*What is being asked:* Working from the listing below, pick each line containing the word "will" and copy it.

### Supplied material ###

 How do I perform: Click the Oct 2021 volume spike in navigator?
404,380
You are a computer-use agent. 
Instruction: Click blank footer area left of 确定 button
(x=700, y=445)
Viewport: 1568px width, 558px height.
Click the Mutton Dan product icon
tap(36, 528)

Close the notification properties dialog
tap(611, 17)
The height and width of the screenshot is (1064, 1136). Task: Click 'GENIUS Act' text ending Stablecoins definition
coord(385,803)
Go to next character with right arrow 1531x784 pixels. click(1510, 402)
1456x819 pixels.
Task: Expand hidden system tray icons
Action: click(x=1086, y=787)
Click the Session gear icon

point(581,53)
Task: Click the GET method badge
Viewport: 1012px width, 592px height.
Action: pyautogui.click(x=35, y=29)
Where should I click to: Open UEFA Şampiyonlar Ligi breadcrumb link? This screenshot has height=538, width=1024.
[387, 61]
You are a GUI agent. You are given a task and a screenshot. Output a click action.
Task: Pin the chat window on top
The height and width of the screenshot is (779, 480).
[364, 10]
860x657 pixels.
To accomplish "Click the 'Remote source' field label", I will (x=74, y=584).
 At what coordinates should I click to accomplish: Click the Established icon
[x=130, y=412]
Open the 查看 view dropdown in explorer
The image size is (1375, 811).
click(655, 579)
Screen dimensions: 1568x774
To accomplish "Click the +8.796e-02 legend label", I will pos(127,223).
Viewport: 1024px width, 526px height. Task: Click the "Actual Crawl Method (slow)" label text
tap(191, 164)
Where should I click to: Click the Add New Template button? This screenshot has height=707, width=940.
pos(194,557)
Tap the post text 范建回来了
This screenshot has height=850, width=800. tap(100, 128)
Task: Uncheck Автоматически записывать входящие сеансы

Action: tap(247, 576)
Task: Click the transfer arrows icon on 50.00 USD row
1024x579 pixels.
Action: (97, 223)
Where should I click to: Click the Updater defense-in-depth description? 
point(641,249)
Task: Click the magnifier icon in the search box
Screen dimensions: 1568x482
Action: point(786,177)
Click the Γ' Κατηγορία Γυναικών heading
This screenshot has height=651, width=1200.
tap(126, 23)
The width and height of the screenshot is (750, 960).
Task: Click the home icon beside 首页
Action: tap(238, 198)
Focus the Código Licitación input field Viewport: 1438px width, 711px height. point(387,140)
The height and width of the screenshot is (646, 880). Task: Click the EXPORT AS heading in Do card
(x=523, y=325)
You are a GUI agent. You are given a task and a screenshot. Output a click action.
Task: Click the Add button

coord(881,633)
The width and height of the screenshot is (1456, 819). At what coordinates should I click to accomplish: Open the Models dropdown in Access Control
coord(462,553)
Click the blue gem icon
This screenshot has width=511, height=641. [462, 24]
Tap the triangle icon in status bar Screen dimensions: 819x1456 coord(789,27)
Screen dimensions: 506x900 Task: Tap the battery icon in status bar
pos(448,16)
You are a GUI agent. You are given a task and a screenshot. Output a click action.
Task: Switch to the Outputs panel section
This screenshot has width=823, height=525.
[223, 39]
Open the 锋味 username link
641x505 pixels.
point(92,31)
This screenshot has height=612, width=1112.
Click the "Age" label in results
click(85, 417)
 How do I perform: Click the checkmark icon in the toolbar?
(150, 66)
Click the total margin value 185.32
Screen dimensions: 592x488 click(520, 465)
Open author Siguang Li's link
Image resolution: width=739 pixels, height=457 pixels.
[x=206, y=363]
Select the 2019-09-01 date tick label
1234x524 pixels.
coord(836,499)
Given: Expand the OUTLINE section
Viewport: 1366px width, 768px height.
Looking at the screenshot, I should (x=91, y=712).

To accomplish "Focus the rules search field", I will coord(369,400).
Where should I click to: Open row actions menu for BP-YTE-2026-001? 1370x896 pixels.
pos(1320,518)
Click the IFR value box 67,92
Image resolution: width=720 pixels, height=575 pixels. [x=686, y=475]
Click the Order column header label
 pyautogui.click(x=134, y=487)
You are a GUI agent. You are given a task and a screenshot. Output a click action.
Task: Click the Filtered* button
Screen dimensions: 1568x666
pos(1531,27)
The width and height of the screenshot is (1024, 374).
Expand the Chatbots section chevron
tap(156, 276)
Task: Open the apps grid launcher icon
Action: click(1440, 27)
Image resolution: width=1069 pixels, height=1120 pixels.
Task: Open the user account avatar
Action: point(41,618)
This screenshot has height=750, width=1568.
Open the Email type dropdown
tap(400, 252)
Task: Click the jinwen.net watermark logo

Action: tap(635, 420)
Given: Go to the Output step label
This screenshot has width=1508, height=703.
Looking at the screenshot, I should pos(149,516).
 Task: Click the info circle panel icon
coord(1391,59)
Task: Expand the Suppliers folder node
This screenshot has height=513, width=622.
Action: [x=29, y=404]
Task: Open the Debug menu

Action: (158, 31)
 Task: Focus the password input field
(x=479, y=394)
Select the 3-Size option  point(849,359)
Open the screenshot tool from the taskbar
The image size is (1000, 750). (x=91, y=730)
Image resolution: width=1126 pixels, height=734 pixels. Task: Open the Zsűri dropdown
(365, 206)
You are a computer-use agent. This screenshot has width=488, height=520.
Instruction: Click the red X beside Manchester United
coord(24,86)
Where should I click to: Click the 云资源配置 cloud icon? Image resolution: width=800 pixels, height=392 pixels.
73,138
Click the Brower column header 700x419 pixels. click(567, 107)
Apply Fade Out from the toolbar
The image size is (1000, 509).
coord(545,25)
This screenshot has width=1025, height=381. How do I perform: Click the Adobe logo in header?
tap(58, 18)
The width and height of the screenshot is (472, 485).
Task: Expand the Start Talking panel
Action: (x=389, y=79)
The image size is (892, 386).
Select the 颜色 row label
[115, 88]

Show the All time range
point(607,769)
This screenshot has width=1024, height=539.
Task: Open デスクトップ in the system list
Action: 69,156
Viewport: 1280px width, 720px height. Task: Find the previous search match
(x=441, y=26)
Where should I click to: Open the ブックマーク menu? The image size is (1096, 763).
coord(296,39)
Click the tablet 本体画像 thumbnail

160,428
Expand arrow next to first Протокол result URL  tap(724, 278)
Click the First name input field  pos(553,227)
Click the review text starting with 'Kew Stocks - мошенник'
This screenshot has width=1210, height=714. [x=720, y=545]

###

*Written answer:*
To accomplish "Click the 'Remote source' field label", I will (x=74, y=584).
To accomplish "Click the +8.796e-02 legend label", I will pos(127,223).
To accomplish "Focus the rules search field", I will coord(369,400).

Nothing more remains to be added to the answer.